Project description:Contemporary genotyping and sequencing methods do not provide information on linkage phase in diploid organisms. The application of statistical methods to infer and reconstruct linkage phase in samples of diploid sequences is a potentially time- and labor-saving method. The Stephens-Smith-Donnelly (SSD) algorithm is one such method, which incorporates concepts from population genetics theory in a Markov chain-Monte Carlo technique. We applied a modified SSD method, as well as the expectation-maximization and partition-ligation algorithms, to sequence data from eight loci spanning >1 Mb on the human X chromosome.
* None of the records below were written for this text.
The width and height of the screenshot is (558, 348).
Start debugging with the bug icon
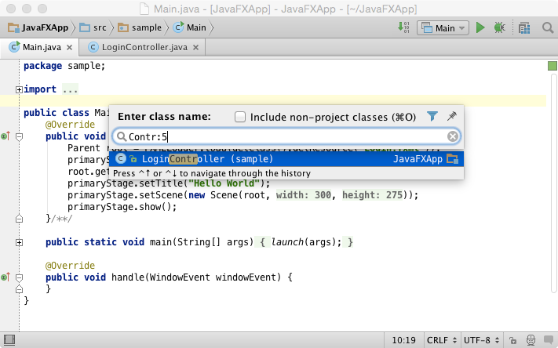click(x=500, y=27)
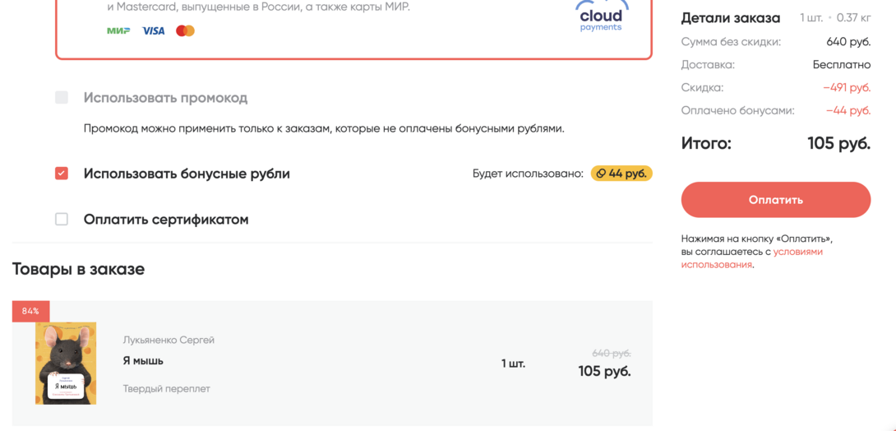Click the CloudPayments logo
Image resolution: width=896 pixels, height=431 pixels.
tap(601, 16)
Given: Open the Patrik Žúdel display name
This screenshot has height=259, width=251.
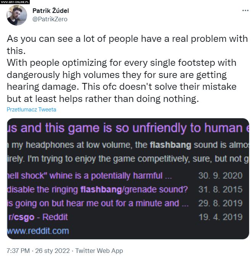Looking at the screenshot, I should (x=51, y=11).
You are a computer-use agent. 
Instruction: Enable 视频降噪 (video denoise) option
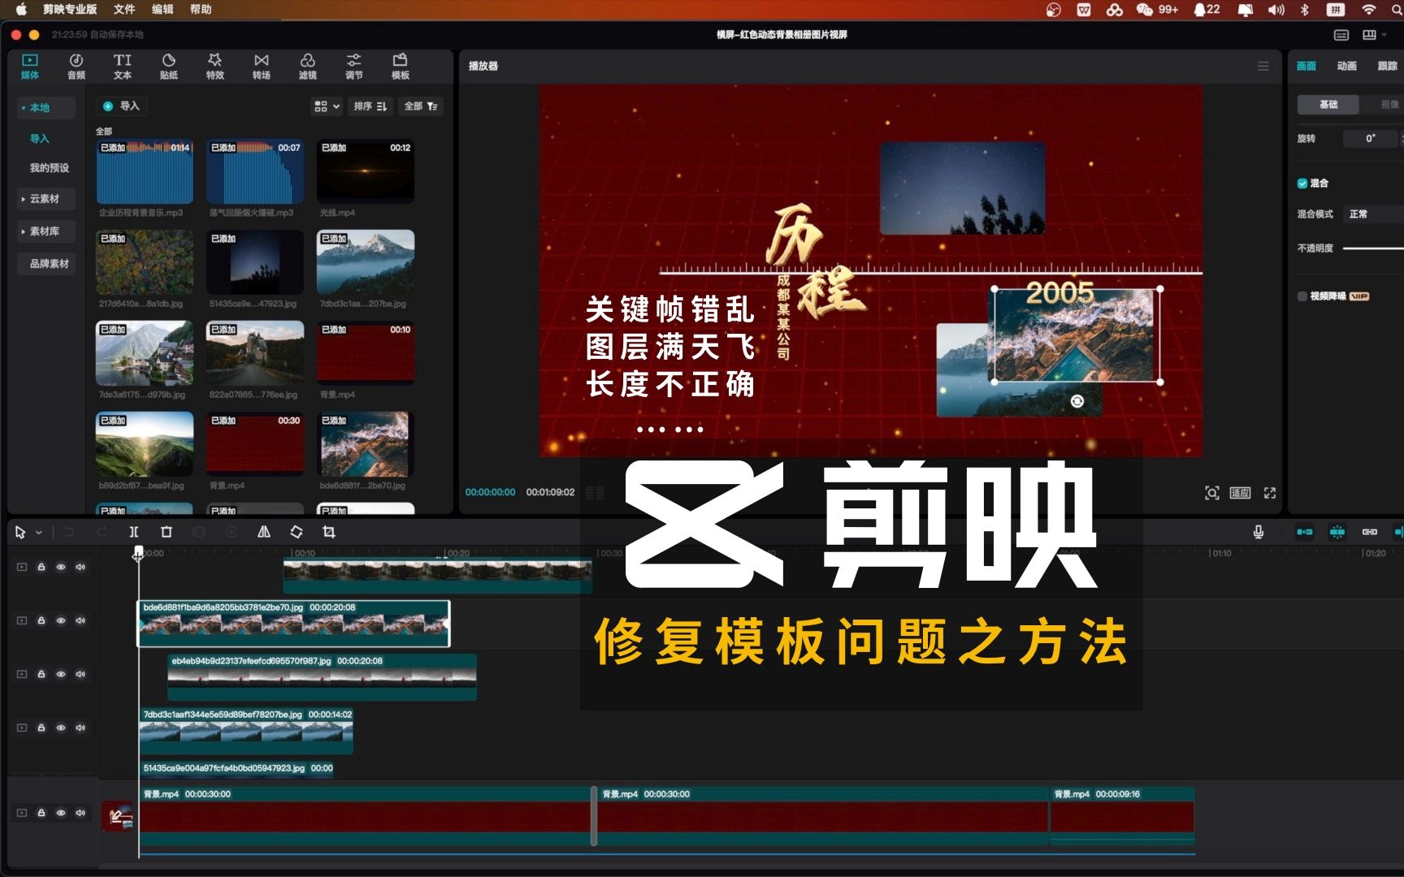pos(1301,296)
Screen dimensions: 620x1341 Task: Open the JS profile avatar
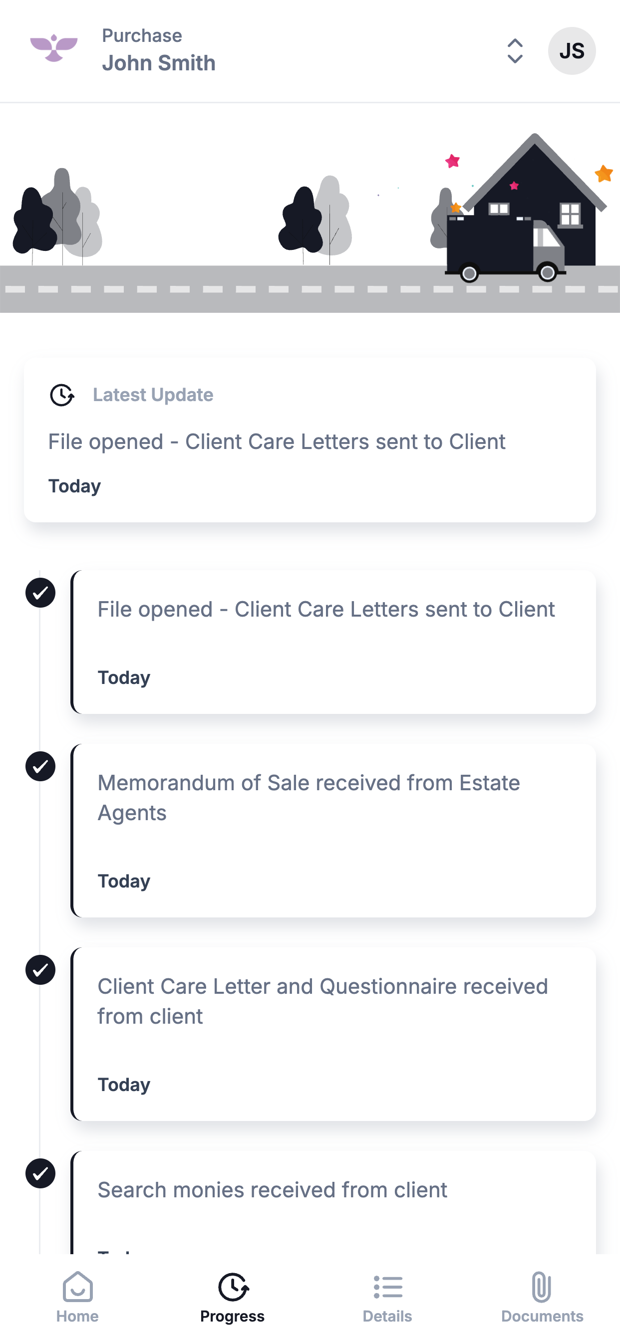pyautogui.click(x=572, y=51)
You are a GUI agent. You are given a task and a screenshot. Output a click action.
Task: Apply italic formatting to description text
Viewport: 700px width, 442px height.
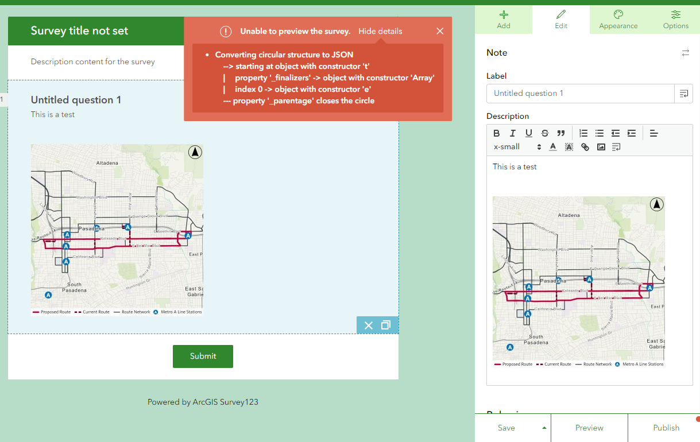pos(513,133)
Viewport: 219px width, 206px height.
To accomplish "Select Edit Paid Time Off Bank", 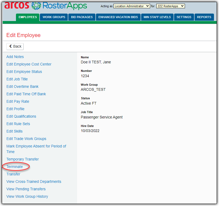I will click(26, 94).
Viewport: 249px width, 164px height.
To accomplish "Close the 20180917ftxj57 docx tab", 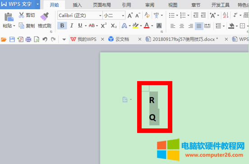I will (226, 39).
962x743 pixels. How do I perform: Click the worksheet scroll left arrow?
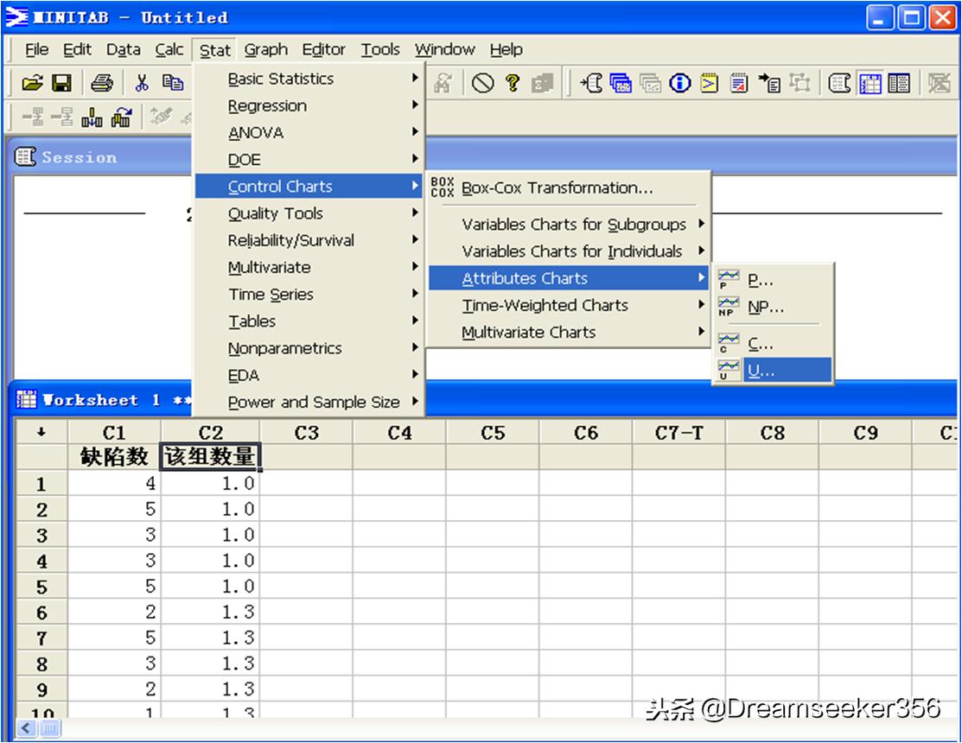(24, 729)
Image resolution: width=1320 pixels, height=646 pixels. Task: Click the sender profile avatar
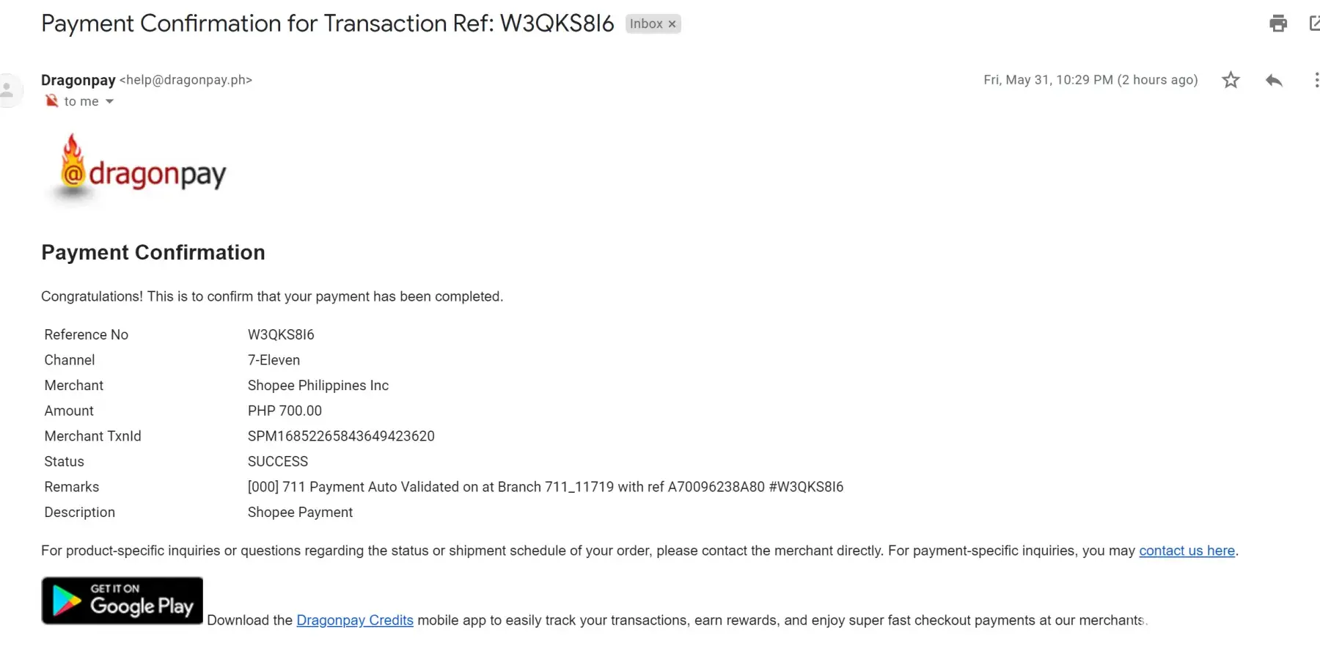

We demonstrate that the accuracy of the modified SSD method is better than that of the other algorithms and is superior in terms of the number of sites that may be processed. Also, we find phase reconstructions by the modified SSD method to be highly accurate over regions with high linkage disequilibrium (LD). If only polymorphisms with a minor allele frequency >0.2 are analyzed and scored according to the fraction of neighbor relations correctly called, reconstructions are 95.2% accurate over entire 100-kb stretches and are 98.6% accurate within blocks of high LD.